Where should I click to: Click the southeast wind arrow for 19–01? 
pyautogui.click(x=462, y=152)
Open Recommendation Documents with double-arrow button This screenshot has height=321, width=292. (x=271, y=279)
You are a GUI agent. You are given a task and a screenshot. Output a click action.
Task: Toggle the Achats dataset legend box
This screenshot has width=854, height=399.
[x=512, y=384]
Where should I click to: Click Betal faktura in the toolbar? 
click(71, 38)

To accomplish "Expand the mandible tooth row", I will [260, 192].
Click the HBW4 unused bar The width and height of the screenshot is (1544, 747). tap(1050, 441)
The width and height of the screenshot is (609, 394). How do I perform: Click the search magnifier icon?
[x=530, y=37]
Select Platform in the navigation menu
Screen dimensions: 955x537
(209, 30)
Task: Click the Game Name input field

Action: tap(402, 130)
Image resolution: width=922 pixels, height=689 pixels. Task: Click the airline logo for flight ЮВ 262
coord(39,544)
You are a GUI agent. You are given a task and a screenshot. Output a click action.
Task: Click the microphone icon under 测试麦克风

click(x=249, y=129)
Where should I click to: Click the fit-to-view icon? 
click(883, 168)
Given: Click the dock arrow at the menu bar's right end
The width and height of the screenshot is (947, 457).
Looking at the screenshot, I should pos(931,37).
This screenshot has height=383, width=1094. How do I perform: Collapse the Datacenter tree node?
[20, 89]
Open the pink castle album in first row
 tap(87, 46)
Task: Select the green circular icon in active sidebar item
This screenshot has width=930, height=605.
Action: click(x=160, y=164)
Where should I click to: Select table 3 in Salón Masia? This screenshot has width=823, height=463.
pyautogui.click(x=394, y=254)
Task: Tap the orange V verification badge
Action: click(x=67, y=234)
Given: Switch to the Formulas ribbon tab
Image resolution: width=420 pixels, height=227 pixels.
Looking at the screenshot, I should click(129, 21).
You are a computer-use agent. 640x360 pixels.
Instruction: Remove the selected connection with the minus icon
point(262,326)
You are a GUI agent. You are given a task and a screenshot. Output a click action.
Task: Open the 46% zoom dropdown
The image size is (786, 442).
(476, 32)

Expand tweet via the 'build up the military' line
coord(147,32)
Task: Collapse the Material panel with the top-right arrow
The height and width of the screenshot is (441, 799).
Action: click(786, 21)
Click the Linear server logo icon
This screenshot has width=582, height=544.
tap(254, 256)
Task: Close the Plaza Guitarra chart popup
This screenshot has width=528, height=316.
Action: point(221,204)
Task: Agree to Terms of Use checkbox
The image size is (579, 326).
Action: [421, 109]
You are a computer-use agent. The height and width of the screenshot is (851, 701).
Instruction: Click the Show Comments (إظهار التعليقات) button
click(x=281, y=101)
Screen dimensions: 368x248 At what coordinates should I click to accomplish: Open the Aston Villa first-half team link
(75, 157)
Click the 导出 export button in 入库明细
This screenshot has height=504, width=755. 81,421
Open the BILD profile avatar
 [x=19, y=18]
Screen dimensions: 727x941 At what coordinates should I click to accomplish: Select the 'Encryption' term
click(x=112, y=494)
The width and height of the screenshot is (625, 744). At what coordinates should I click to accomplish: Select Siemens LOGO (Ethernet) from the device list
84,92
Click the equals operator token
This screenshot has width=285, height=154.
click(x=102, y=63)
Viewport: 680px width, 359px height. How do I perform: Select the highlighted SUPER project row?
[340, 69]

WORK REQUIRED: Search the listing for the word "computer", and copy every line in which it is found.

WRITTEN SOLUTION:
You are a computer-use agent. 640x360 pixels.
You are a computer-use agent. The height and width of the screenshot is (851, 701).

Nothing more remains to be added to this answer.